09


こみ上げる吐き気を必死でかみ殺して、リヴァイの背中にしがみ付く。


さして見た目からは、マッチョだとも思わなかったけれど、リヴァイはこの、ぐったりとした全体重でのしかかるわたしを簡単に背負ったまま、さっさとどこかへ連れていく。意識のある人間と、意識のない人間を背負うのじゃ感じる重さは違うらしいのに。

そういやリヴァイは何者なんだろう。
軍人とか警察かと思った。だってうろ覚えだけど周りの人たちとお揃いのジャケットを着ていたから。あー、中世だったら軍人っていうか、兵士、とか兵隊とか、そういう言い方するのかな。わからない。ただ、頭がぼんやりとして何も考えられない。今はとにかく、水が飲みたい。喉が渇いた。苦しい。気持ち悪い。


リヴァイが誰かとすれ違っていき、その誰かが何かを言う言葉にリヴァイは短く返すだけ。
理解のできない言葉は言葉というよりも雑音に聞こえる。意味の分からない音はただの音。どうでもいいこと。
リヴァイがどこかのドアを開け、わたしをゆっくりと木箱の上に座らせた。夢子、と名前を呼ばれて目を開け、驚く。


――――――厨房だった。



中世の厨房なんて詳しくないけれど、間違いなく料理をする場所だっていうのは分かった。
誰もいない狭い厨房。暖炉。竈。大きなテーブルの上には玉ねぎとジャガイモが山になって乗っていて、その隣にはナイフが置かれている。土を踏み締めただけの床には、玉ねぎの皮が転がっている。天井からは玉ねぎや人参や何かの肉が束となって吊るされている。厨房だ。まぎれもなく、厨房だ。……すごい。なんで、どうして通じたの?


驚いた顔のままリヴァイを見上げれば、リヴァイが「正解だったみたいだな」と呟く。わたしには「これで満足か」と言ったように聞こえて、頷いた。

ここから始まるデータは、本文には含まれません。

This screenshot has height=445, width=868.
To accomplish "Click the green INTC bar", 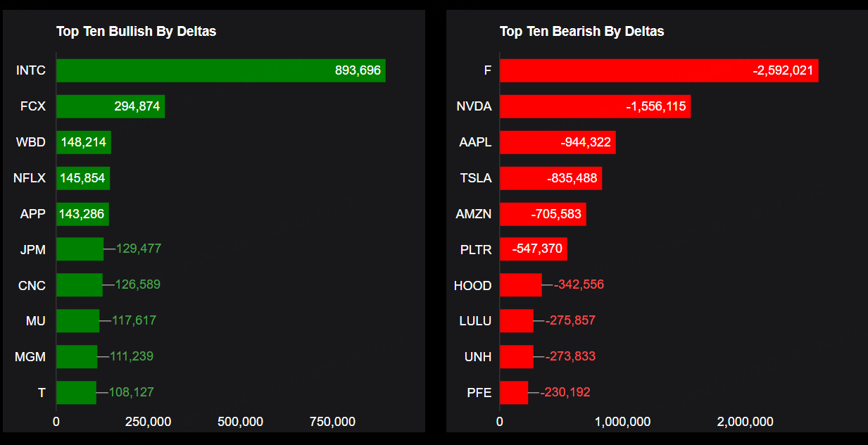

リヴァイが顎で厨房をさして、腕を組む。まるで好きにしろと言うように。


でもダメだ。
わたしは今、食中毒だ。食糧を触っちゃいけない。
食中毒にも原因となって、感染するものとかそうじゃないものとか色々あるみたいだけど、今の時点で自分がどの部類の食中毒なのか分かっていないんだから、うかつに食材に触り、誰かを感染させちゃいけない。わたしは思わず慌てて立ち上がろうとしたけれど、萎えきった足の筋肉が言うことをきかず、そのままずるずると床にしゃがみ込んでしまう。頭上でリヴァイが舌打ちするのが聞こえてきて、申し訳なくて『ごめんなさい』と謝罪せずにはいられなかった。


「おい、欲しいもんを言え。これか?」
夢子、と名前を呼ぶ声になんだかぼぅっと火照ってきた顔を上げると、リヴァイが水の入った革袋を示した。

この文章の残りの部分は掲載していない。